Matte was with the Colts for his entire professional football career, from 1961 to 1972. The 6-foot, 214-pound Matte was a grinder as a running back. His straight-ahead, bullish style didn't register many style points and earned him the nickname "Garbage Can."
He famously was the league's first "emergency" quarterback after both Johnny Unitas and backup Gary Cuozzo were injured near the end of the 1965 season, according to an ESPN report.
Pressed into the quarterback role during a Dec. 12 game against the Green Bay Packers, Matte went 0-for-3 with an interception in the 42-27 loss.
He didn't complete a pass in the season finale against the Los Angeles Rams either, but did rush 16 times for 99 yards, helping the Colts win 20-17.
In a playoff rematch with the Packers, Matte completed 5 of 12 passes for 40 yards and gained an additional 57 yards on the ground. The Colts lost on a 25-yard field goal from Don Chandler in overtime, 13-10.
The makeshift wristband Matte wore with the team's plays scribbled on a notecard is on display in the Pro Football Hall of Fame.
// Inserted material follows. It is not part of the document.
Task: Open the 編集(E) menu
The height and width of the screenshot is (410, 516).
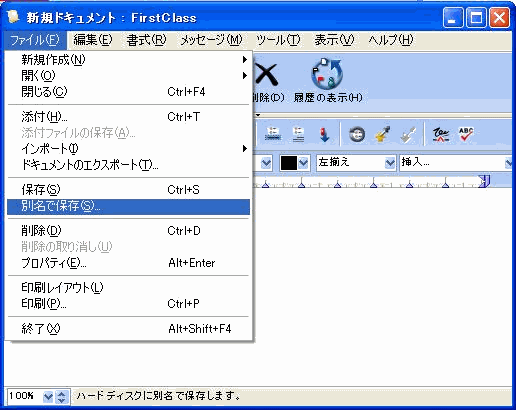Action: coord(93,40)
Over 12 seasons, Matte rushed for 4,646 yards and 45 touchdowns and caught 249 passes for 2,869 yards and 12 touchdowns.
He ascended to the starting halfback role in 1967, Hall of Famer Lenny Moore's final year with the team, and went on to earn Pro Bowl honors in 1968--the season the Colts team infamously lost Super Bowl III to the New York Jets--and 1969.
In 1969, Matte was named first team All-Pro after rushing for 909 and tallying another 513 receiving yards. He led the league in both rushing touchdowns (11) and yards from scrimmage (1,422).
A knee injury knocked Matte out two games into the 1970 season, when the Colts went on to beat the Dallas Cowboys in Super Bowl V.
"I want to start off with my condolences to the Matte family," Harbaugh said at the Wednesday press conference. "We love the Matte's and we know that he's a man of faith. He's with his maker right now."
Harbaugh added that Matte was a family friend and went to high school with his mother.
In a statement, the Ravens owner Steve Bisciotti recalled meeting Matte at Colts training camp, calling him one of the Baltimore community's heroes.
"The way he embraced us was truly special," Bisciotti said. "Many years later, when the Ravens came to Baltimore in 1996, it was amazing to then see our team embrace him."
Thomas Roland Matte was born in Pittsburgh on June 14, 1939. His father played hockey for the Detroit Cougars, who eventually evolved into the Red Wings.
Matte loved hockey but earned accolades at Ohio State for football. He preferred being a running back, but in the 1959 opener against Duke, Matte took over at quarterback after the starter was injured and the backup failed to move the team.
The Buckeyes trailed 13-7 before Matte capped a 63-yard drive with a 22-yard touchdown pass in the waning minutes for a 14-13 victory.
Recalling the moment coach Woody Hayes asked him to play quarterback, Matte initially refused.
"I said, 'I don't want to play quarterback.' I had small hands and throwing a spiral was hard enough for me to do," Matte said. "He says, 'Well, we don't like to throw the ball anyway.' We always had that theme of three yards and a cloud of dust."
Matte went 28 for 51 that season, throwing for 439 yards and four touchdowns. He also ran for 190 yards and a score.
Hayes was so impressed, he made Matte the starter in 1960, and the senior responded by leading Ohio State to a 7-2 record. On the day of the 1961 NFL draft, however, the Colts made it clear that he was done as a quarterback -- except in case of emergency.
After his retirement from pro football in 1972, Matte was a color analyst for Baltimore Ravens radio broadcasts from 1996 to 2005.
The Associated Press contributed to this report.